Scientists have been trying to develop room-temperature superconductors—materials that conduct electrons with zero resistance, and do so without cumbersome, energy-sucking supercooling—for more than three decades. Now researchers predict that a new material called stanene, composed of a one-atom-thick sheet of tin, could act much like a room-temperature superconductor, leading to faster, more efficient microchips.
Stanene is a type of topological insulator, a novel class of materials that have intrigued researchers for the past decade. While the interior of such a material is an electrical insulator, the outside edges and surfaces are electrically conductive. If exploited properly, this weird property of topological insulators can make it possible for electrons to flow without resistance.
To understand, an explanation of how electrons move in topological insulators is needed. Like tiny twirling bar magnets with north and south poles, electrons spin as they move around in a material. When electrons move around in the surfaces and edges of topological insulators, the direction of their spin becomes aligned with the direction of their flow. A consequence of this effect—known as the quantum spin Hall state—is that flowing electrons can't easily reverse direction. That is true even if they hit an impurity within the material—an event that in normal conductors causes electrons to scatter backwards and dissipate energy.
When electrons travel along the surface of a three-dimensional topological insulator, they generally can't bounce backwards, but they can still jostle each other sideways, wasting energy. But in two-dimensional topological insulators—surfaces that are just one atom thick—flowing electrons become restricted to a single lane, eliminating all interference. Recent experiments confirm that electrons can zip along the edges of flat topological insulators with 100 percent efficiency.
In the past decade, researchers have made topological insulators from compounds of electron-rich, heavy elements including mercury, bismuth, antimony, tellurium and selenium. None of them were perfect conductors of electricity at room temperature. Then Stanford University theoretical physicist Shoucheng Zhang and colleagues decided to investigate tin, a similarly electron-rich, heavy element. The team's calculations suggest that single-atom layers of tin are topological insulators where electrons flow perfectly at and above room temperature.

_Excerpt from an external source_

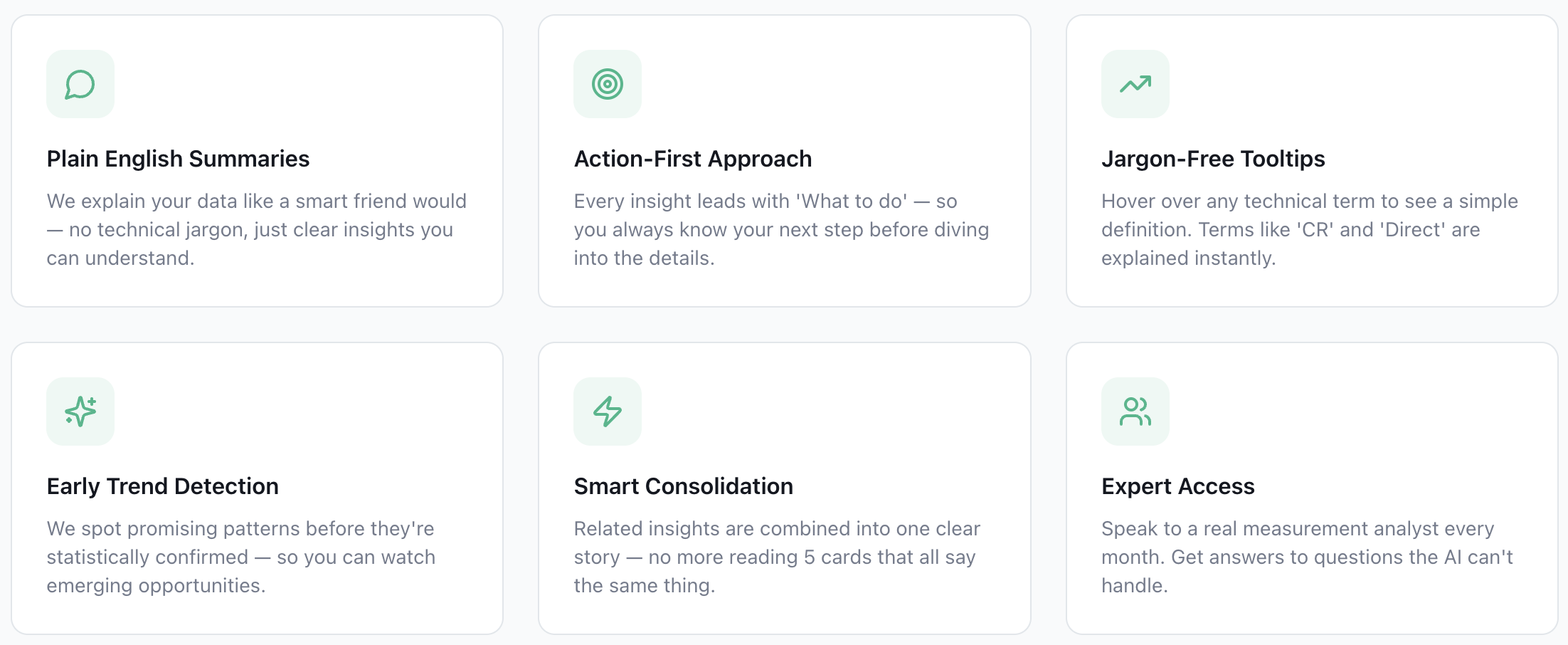The width and height of the screenshot is (1568, 645).
Task: Click the Early Trend Detection title
Action: (x=162, y=486)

Adding fluorine atoms (yellow) to a single layer of tin atoms (gray) should allow a predicted new material, stanene, to conduct electricity perfectly along its edges (blue and red arrows) at temperatures up to 100 degrees Celsius. The first application for this stanene-fluorine combination could be in wiring that connects the many sections of a microprocessor, allowing electrons to flow as easily as cars on a freeway.
Image: Courtesy of Yong Xu/Tsinghua University; Greg Stewart/SLAC
"It's surprising that it can work at such a high temperature," Zhang says. "Scientists have looked for dissipationless transport of electricity for many years, but usually the systems we find only work under extreme conditions, either very low temperature or strong magnetic fields." The scientists detailed their findings online Sept. 27 in the journal Physical Review Letters.
"What's nice about this work is how they show you can have a single-element material that is a topological insulator," says physicist Kang Wang at the University of California, Los Angeles, who did not take part in this study. "That makes everything much simpler."
Although stanene and superconductors can both act like perfect conductors of electricity, Zhang emphasizes that stanene is not a superconductor. While the edges of stanene act as a highway for electrons, those electrons still encounter "contact resistance" when they move between the stanene and normal conductors. In a superconductor, in contrast, electrons travel in pairs, a phenomenon that can eliminate contact resistance. In other words, a normal conductor essentially acts like a superconductor when it is placed in contact with a superconductor.
Zhang says stanene and related materials could find use in wiring that connects the many parts of microchips, boosting their speed and lowering their power needs. "I hope stanene can replace silicon," Zhang says. "Tin is cheap, abundant, stable and environmentally friendly."
The central processing units (CPUs) of computers have been limited to speeds of about 3 gigahertz since 2005 because of the way energy dissipates in electronics, Wang explains. If they operated any faster, heat would overwhelm the devices. "Minimizing energy dissipation can improve all electronics," Wang says.
Future researchers could tweak stanene to enhance its performance, Zhang says. For instance, adding fluorine atoms could enable stanene to let electrons flow effortlessly at temperatures higher than 100 degrees Celsius.
These findings still need experimental confirmation, and stanene's atomically thin, delicate layers could prove challenging to manufacture. "However, the remarkable thing is that in the field of topological insulators, every theoretical prediction so far has come true," Zhang says.